**TRY IT**.
A verbatim repeat of the records beneath this line is needed.

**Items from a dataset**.
================

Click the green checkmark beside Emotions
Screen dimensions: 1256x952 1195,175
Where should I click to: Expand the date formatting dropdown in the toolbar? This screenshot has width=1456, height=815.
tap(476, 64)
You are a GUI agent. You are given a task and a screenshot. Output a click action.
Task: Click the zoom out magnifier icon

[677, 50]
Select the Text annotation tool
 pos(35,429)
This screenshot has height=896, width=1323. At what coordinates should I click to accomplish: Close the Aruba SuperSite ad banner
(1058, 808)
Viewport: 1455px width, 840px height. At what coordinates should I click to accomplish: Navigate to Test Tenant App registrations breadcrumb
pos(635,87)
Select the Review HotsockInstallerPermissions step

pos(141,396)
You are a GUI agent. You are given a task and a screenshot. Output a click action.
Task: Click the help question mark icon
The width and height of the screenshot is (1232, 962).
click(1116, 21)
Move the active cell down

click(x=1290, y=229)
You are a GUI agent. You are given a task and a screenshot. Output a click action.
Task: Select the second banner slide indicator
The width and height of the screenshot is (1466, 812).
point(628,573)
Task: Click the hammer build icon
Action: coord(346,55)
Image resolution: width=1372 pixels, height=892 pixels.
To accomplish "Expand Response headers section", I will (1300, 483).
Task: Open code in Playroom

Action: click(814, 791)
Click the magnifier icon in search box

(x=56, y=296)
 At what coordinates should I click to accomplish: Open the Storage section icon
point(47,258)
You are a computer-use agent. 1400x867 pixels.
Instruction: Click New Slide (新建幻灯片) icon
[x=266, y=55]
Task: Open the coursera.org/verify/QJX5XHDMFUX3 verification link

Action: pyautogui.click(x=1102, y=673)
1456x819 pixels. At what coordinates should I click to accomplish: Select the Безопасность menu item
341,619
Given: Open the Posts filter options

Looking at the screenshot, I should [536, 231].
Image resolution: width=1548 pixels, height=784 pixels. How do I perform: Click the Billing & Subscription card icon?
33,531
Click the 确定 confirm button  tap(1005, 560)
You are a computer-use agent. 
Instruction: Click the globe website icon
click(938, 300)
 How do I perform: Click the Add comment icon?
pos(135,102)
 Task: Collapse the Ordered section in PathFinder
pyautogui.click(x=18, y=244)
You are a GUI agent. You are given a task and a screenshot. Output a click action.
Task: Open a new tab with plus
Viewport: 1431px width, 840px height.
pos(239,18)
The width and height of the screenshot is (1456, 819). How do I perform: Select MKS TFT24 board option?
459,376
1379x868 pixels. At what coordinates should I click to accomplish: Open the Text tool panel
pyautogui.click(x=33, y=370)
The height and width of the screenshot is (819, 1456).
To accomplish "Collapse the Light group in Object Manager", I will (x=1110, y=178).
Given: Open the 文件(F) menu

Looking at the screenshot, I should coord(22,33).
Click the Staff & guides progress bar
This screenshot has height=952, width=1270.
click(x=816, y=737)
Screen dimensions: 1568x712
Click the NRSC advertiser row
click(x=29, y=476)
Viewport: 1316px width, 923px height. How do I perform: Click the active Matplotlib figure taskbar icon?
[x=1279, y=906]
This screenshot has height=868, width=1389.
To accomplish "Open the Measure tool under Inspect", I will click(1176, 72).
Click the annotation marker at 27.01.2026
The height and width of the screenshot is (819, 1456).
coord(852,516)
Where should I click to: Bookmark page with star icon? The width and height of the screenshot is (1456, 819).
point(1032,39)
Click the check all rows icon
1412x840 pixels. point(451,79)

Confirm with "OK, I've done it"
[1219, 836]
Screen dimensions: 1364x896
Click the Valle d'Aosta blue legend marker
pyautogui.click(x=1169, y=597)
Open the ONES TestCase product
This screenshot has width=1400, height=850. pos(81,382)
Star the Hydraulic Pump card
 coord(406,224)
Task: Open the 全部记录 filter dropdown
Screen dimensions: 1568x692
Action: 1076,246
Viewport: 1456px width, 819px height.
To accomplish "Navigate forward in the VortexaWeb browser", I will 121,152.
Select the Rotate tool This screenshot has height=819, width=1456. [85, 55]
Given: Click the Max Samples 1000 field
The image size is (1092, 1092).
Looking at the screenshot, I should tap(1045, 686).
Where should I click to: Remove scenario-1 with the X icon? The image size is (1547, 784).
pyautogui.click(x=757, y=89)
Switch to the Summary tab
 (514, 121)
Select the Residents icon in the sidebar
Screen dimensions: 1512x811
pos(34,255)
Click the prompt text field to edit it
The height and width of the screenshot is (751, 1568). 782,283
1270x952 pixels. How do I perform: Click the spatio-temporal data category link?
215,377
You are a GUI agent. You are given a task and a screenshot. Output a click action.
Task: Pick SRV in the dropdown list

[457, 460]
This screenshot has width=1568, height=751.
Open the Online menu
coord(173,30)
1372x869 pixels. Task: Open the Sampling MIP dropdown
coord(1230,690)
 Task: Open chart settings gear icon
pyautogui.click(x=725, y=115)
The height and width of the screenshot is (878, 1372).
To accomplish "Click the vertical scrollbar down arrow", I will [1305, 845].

================

**RESPONSE BOX**.
Click the green checkmark beside Emotions
Screen dimensions: 1256x952 1195,175
Where should I click to: Expand the date formatting dropdown in the toolbar? This screenshot has width=1456, height=815.
tap(476, 64)
You are a GUI agent. You are given a task and a screenshot. Output a click action.
Task: Click the zoom out magnifier icon

[677, 50]
Select the Text annotation tool
 pos(35,429)
This screenshot has height=896, width=1323. At what coordinates should I click to accomplish: Close the Aruba SuperSite ad banner
(1058, 808)
Viewport: 1455px width, 840px height. At what coordinates should I click to accomplish: Navigate to Test Tenant App registrations breadcrumb
pos(635,87)
Select the Review HotsockInstallerPermissions step

pos(141,396)
You are a GUI agent. You are given a task and a screenshot. Output a click action.
Task: Click the help question mark icon
The width and height of the screenshot is (1232, 962).
click(1116, 21)
Move the active cell down

click(x=1290, y=229)
You are a GUI agent. You are given a task and a screenshot. Output a click action.
Task: Select the second banner slide indicator
The width and height of the screenshot is (1466, 812).
point(628,573)
Task: Click the hammer build icon
Action: coord(346,55)
Image resolution: width=1372 pixels, height=892 pixels.
To accomplish "Expand Response headers section", I will (1300, 483).
Task: Open code in Playroom

Action: click(814, 791)
Click the magnifier icon in search box

(x=56, y=296)
 At what coordinates should I click to accomplish: Open the Storage section icon
point(47,258)
You are a computer-use agent. 1400x867 pixels.
Instruction: Click New Slide (新建幻灯片) icon
[x=266, y=55]
Task: Open the coursera.org/verify/QJX5XHDMFUX3 verification link

Action: pyautogui.click(x=1102, y=673)
1456x819 pixels. At what coordinates should I click to accomplish: Select the Безопасность menu item
341,619
Given: Open the Posts filter options

Looking at the screenshot, I should [536, 231].
Image resolution: width=1548 pixels, height=784 pixels. How do I perform: Click the Billing & Subscription card icon?
33,531
Click the 确定 confirm button  tap(1005, 560)
You are a computer-use agent. 
Instruction: Click the globe website icon
click(938, 300)
 How do I perform: Click the Add comment icon?
pos(135,102)
 Task: Collapse the Ordered section in PathFinder
pyautogui.click(x=18, y=244)
You are a GUI agent. You are given a task and a screenshot. Output a click action.
Task: Open a new tab with plus
Viewport: 1431px width, 840px height.
pos(239,18)
The width and height of the screenshot is (1456, 819). How do I perform: Select MKS TFT24 board option?
459,376
1379x868 pixels. At what coordinates should I click to accomplish: Open the Text tool panel
pyautogui.click(x=33, y=370)
The height and width of the screenshot is (819, 1456).
To accomplish "Collapse the Light group in Object Manager", I will (x=1110, y=178).
Given: Open the 文件(F) menu

Looking at the screenshot, I should coord(22,33).
Click the Staff & guides progress bar
This screenshot has height=952, width=1270.
click(x=816, y=737)
Screen dimensions: 1568x712
Click the NRSC advertiser row
click(x=29, y=476)
Viewport: 1316px width, 923px height. How do I perform: Click the active Matplotlib figure taskbar icon?
[x=1279, y=906]
This screenshot has height=868, width=1389.
To accomplish "Open the Measure tool under Inspect", I will click(1176, 72).
Click the annotation marker at 27.01.2026
The height and width of the screenshot is (819, 1456).
coord(852,516)
Where should I click to: Bookmark page with star icon? The width and height of the screenshot is (1456, 819).
point(1032,39)
Click the check all rows icon
1412x840 pixels. point(451,79)

Confirm with "OK, I've done it"
[1219, 836]
Screen dimensions: 1364x896
Click the Valle d'Aosta blue legend marker
pyautogui.click(x=1169, y=597)
Open the ONES TestCase product
This screenshot has width=1400, height=850. pos(81,382)
Star the Hydraulic Pump card
 coord(406,224)
Task: Open the 全部记录 filter dropdown
Screen dimensions: 1568x692
Action: 1076,246
Viewport: 1456px width, 819px height.
To accomplish "Navigate forward in the VortexaWeb browser", I will 121,152.
Select the Rotate tool This screenshot has height=819, width=1456. [85, 55]
Given: Click the Max Samples 1000 field
The image size is (1092, 1092).
Looking at the screenshot, I should tap(1045, 686).
Where should I click to: Remove scenario-1 with the X icon? The image size is (1547, 784).
pyautogui.click(x=757, y=89)
Switch to the Summary tab
 (514, 121)
Select the Residents icon in the sidebar
Screen dimensions: 1512x811
pos(34,255)
Click the prompt text field to edit it
The height and width of the screenshot is (751, 1568). 782,283
1270x952 pixels. How do I perform: Click the spatio-temporal data category link?
215,377
You are a GUI agent. You are given a task and a screenshot. Output a click action.
Task: Pick SRV in the dropdown list

[457, 460]
This screenshot has width=1568, height=751.
Open the Online menu
coord(173,30)
1372x869 pixels. Task: Open the Sampling MIP dropdown
coord(1230,690)
 Task: Open chart settings gear icon
pyautogui.click(x=725, y=115)
The height and width of the screenshot is (878, 1372).
To accomplish "Click the vertical scrollbar down arrow", I will [1305, 845].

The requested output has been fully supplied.